Data supplied: Begin

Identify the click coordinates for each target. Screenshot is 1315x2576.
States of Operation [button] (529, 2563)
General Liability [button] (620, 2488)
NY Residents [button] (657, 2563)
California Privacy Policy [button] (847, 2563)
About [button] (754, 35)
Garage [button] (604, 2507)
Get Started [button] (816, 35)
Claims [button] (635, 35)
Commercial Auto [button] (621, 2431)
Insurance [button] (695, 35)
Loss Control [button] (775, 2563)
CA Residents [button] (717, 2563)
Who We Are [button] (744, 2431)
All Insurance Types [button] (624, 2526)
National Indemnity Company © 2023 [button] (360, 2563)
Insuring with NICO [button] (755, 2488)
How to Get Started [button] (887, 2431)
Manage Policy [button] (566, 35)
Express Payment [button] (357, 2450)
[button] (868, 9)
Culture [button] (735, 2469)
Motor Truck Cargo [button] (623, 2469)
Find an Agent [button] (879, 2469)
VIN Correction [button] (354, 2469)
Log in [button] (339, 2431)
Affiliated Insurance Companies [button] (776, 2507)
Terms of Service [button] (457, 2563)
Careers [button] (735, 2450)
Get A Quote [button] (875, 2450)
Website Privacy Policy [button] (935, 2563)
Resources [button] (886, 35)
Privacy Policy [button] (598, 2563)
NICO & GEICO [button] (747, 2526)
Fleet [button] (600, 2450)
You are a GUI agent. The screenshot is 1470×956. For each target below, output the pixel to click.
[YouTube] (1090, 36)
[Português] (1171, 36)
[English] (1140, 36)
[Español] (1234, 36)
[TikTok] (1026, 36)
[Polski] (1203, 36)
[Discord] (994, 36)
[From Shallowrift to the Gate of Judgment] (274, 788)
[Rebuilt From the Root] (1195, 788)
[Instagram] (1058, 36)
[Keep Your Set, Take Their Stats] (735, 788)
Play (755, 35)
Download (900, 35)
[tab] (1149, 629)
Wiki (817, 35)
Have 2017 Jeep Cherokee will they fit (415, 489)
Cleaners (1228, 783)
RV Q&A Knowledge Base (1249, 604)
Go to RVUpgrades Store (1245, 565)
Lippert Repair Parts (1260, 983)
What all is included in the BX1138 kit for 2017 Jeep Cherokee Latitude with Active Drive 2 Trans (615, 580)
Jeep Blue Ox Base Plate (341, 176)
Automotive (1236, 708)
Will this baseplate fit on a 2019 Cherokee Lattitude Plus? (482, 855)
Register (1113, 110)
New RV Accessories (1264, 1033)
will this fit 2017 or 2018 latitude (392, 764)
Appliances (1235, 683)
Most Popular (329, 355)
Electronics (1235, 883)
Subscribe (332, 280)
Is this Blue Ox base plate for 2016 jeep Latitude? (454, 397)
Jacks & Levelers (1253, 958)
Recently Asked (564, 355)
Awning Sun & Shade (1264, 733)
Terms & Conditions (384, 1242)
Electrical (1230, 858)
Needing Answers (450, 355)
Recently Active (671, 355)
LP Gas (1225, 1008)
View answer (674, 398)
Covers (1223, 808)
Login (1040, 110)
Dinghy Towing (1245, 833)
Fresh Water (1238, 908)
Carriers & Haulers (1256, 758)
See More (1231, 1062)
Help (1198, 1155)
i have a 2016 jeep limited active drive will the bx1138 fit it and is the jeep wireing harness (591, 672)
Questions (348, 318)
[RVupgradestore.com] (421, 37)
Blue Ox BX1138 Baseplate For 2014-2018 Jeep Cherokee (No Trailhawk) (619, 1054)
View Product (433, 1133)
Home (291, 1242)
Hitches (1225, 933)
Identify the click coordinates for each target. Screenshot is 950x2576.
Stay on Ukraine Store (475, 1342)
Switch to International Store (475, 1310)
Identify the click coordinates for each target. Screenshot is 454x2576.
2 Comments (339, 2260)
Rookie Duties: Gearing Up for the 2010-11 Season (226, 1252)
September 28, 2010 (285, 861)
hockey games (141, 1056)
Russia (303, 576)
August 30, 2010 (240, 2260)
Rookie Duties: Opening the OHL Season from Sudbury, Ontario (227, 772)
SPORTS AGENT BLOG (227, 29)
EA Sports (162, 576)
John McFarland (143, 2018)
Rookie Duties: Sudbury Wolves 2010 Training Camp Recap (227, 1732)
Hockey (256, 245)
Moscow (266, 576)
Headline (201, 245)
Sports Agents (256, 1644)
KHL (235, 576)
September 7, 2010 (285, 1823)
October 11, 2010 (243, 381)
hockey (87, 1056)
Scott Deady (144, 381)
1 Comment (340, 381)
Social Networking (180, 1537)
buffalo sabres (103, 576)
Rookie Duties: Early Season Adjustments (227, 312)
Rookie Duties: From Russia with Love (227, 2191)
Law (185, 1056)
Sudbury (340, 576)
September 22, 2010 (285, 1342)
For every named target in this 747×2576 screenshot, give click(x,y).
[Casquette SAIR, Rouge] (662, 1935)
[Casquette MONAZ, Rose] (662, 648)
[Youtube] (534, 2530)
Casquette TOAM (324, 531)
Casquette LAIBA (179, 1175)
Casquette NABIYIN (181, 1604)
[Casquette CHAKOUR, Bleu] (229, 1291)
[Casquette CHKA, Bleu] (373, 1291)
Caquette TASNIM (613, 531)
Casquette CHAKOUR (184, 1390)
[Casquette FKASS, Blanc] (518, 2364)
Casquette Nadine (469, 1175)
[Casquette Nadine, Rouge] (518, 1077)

Data supplied: End

• [Exercise] Extract, please, the lines from the start of the entries above through the one with "How to Get Started [button] (887, 2431)", both included, reproducing each exactly and adding nothing.

• [Response]
Identify the click coordinates for each target. Screenshot is 1315x2576.
States of Operation [button] (529, 2563)
General Liability [button] (620, 2488)
NY Residents [button] (657, 2563)
California Privacy Policy [button] (847, 2563)
About [button] (754, 35)
Garage [button] (604, 2507)
Get Started [button] (816, 35)
Claims [button] (635, 35)
Commercial Auto [button] (621, 2431)
Insurance [button] (695, 35)
Loss Control [button] (775, 2563)
CA Residents [button] (717, 2563)
Who We Are [button] (744, 2431)
All Insurance Types [button] (624, 2526)
National Indemnity Company © 2023 [button] (360, 2563)
Insuring with NICO [button] (755, 2488)
How to Get Started [button] (887, 2431)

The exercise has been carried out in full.